_Work item:_ Each line of the entries below that includes "will" belongs in your answer.

_Material for this exercise:_
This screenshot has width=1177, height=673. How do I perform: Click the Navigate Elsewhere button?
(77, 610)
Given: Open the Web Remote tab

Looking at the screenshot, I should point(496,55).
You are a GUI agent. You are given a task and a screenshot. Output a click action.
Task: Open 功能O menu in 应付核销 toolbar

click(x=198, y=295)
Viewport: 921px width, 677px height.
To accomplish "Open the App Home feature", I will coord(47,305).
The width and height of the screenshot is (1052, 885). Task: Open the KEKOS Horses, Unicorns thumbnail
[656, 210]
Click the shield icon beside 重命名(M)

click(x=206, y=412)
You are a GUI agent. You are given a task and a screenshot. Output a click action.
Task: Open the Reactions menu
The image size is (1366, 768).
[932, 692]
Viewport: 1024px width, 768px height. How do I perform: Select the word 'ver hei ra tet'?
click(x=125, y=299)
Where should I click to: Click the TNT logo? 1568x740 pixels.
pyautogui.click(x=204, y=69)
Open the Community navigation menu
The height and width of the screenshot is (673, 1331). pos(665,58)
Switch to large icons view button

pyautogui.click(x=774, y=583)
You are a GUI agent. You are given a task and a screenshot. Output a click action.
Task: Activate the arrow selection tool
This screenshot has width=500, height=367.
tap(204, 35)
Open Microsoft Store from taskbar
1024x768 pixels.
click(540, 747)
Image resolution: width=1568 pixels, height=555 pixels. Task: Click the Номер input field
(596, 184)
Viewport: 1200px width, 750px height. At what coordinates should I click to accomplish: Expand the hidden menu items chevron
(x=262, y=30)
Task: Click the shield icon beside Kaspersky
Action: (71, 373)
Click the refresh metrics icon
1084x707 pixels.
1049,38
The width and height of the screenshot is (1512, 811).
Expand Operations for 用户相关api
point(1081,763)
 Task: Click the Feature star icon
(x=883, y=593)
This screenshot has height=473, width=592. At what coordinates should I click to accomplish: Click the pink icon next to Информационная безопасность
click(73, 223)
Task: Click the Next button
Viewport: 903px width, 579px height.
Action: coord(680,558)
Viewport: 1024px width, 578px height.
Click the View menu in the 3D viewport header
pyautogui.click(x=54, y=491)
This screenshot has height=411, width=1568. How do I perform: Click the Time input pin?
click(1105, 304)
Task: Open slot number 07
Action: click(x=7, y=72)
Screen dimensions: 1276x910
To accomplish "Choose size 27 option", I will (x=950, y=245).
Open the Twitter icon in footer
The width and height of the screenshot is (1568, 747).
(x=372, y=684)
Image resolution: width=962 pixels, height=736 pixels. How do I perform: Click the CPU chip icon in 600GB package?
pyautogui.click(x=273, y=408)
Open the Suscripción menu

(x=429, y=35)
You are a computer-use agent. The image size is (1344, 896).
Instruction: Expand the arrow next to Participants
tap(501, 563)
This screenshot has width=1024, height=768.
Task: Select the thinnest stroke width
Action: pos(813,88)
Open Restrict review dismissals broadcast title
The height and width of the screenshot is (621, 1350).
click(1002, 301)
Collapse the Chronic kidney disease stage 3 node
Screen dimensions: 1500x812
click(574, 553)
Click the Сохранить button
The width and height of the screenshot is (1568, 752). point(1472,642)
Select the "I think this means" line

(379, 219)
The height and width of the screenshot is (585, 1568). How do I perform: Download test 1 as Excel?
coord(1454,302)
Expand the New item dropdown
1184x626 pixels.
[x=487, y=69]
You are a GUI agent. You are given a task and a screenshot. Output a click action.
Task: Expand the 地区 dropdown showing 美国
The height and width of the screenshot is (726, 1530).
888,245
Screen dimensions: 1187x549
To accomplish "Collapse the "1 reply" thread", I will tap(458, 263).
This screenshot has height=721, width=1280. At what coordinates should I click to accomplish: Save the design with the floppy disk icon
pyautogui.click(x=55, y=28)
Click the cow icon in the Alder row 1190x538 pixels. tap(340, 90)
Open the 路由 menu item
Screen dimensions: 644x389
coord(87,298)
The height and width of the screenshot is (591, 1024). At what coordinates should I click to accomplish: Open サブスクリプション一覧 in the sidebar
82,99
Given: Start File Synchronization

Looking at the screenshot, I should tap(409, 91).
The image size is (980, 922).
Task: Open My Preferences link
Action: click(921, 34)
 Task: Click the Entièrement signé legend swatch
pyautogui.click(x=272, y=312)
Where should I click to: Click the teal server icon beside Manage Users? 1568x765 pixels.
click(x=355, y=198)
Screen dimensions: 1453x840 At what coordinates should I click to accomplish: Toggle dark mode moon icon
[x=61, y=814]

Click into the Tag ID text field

_Answer section:_
To accomplish "Open the App Home feature", I will coord(47,305).
To accomplish "Choose size 27 option", I will (x=950, y=245).
To accomplish "Collapse the "1 reply" thread", I will tap(458, 263).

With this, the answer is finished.